3. Impact & Severity
A successful attack is one thing; a devastating one is another. This pillar assesses the real-world consequences if your discovered vulnerability were exploited. You must articulate a plausible and severe threat scenario.
- Harm Potential: The severity of the outcome. Generating misinformation is harmful, but generating code for a critical vulnerability or providing instructions for creating a weapon is far more severe.
- Scalability: How easily could an adversary automate and scale this attack to affect many users? An attack requiring manual, nuanced interaction is less scalable than one triggered by a simple, copy-pastable prompt.
- Plausibility: The realism of the threat actor and scenario you describe. Is this a vulnerability a real adversary would likely find and use?
4. Reporting & Clarity
A brilliant discovery is useless if no one can understand or reproduce it. This pillar evaluates your ability to communicate your findings effectively, which is a critical skill for any red teamer.
- Reproducibility: The quality of your documentation. Can a judge or a developer follow your steps and replicate the vulnerability without ambiguity?
- Root Cause Analysis: Your explanation of *why* the attack works. Do you demonstrate an understanding of the underlying model mechanics that lead to the failure?
- Mitigation Suggestions: The quality and feasibility of your proposed defenses. This shows you’re thinking not just as an attacker, but also as a defender.
Scoring Models in Practice
Competition organizers typically combine these criteria into a weighted scoring model. While the exact weights vary, this approach ensures a balanced assessment. Below is a breakdown of how these criteria are often operationalized.
| Criterion | Description | Example of a High-Scoring Submission | Typical Weighting |
|---|---|---|---|
| Success / Flags | Raw count of successful exploits against defined targets. | Team successfully jailbreaks 15 out of 20 challenges. | Low to Medium |
| Efficiency | Minimizing resources (e.g., queries, tokens) to achieve a goal. | A single, concise prompt bypasses a safety filter that normally resists long, complex attacks. | Low |
| Novelty | Discovery of a new, previously undocumented attack technique or vulnerability class. | Using character encoding tricks to create a “semantic blind spot” in a model’s tokenizer. | High |
| Impact | Demonstration of a severe, plausible, and scalable real-world harm. | An exploit that reliably extracts personally identifiable information (PII) from the model’s training data. | High |
| Report Quality | Clarity, reproducibility, and depth of the written submission. | A report with clear steps, screenshots, a hypothesis for the root cause, and actionable mitigation advice. | Medium |
The final score for a submission is often a calculated value. Organizers might use a formula to combine quantitative points (from flags) with qualitative scores (from judges) for novelty, impact, and reporting.

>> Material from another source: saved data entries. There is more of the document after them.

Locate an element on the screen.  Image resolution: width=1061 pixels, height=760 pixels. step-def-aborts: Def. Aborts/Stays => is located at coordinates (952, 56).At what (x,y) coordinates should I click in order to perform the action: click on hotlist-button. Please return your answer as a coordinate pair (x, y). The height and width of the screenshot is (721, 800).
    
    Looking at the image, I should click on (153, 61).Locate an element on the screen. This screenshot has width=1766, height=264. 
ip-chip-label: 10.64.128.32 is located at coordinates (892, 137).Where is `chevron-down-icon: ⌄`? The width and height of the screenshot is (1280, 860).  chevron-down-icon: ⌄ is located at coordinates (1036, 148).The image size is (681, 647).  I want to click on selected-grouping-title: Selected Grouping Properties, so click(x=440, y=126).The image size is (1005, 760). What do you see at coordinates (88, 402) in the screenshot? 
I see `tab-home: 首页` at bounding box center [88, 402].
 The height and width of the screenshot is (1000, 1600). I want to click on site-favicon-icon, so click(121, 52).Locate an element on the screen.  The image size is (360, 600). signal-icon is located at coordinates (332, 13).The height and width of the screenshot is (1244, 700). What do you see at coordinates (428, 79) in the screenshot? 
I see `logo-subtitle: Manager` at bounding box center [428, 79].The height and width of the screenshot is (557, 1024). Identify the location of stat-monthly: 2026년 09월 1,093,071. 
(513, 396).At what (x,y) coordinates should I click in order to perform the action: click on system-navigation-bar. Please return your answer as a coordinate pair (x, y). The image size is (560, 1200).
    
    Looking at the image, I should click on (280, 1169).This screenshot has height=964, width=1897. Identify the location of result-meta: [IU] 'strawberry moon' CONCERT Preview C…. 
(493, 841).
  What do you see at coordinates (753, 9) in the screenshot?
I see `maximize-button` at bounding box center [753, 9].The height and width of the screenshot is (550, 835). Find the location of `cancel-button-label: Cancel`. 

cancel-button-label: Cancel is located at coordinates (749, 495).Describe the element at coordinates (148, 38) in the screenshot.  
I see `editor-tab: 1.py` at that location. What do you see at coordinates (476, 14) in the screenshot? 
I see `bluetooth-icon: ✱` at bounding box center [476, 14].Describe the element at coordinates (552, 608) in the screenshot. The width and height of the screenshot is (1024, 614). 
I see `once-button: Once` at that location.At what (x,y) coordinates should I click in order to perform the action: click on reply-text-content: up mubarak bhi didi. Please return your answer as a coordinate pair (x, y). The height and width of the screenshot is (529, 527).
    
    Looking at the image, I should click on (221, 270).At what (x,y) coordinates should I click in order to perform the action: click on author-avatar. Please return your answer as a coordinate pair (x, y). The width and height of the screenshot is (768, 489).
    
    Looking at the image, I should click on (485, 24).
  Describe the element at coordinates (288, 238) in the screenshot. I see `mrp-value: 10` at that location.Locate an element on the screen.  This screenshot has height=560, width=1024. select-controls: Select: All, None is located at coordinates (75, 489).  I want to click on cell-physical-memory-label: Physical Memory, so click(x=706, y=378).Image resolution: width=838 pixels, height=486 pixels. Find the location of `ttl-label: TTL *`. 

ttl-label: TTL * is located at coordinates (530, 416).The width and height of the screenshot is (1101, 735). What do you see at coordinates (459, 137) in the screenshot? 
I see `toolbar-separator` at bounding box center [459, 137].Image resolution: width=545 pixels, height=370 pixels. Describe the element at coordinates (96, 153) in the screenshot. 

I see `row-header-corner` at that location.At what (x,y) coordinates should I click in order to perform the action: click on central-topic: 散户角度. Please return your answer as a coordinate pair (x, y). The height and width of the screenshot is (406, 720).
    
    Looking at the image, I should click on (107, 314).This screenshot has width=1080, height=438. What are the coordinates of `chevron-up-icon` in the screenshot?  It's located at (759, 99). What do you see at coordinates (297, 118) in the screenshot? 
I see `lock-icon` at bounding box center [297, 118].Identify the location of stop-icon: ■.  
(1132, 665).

# Pseudocode for a typical weighted scoring function
def calculate_final_score(submission):
# Base points from automated checks
flag_score = submission.flags_captured * 10
# Judges' scores (on a scale of 1-10)
novelty = submission.judge_score_novelty
impact = submission.judge_score_impact
clarity = submission.judge_score_clarity
# Define weights for each qualitative category
# Note: Novelty and Impact are often weighted highest
weights = {
"novelty": 0.40,
"impact": 0.40,
"clarity": 0.20
}
# Calculate the qualitative bonus score
quality_bonus = (novelty * weights["novelty"] +
impact * weights["impact"] +
clarity * weights["clarity"]) * 100 # Scale factor
total_score = flag_score + quality_bonus
return total_score
Ultimately, the evaluation criteria are designed to reward the holistic skill set of an AI red teamer. Success isn’t just about finding a flaw; it’s about understanding its nature, articulating its danger, and contributing to a more secure AI ecosystem.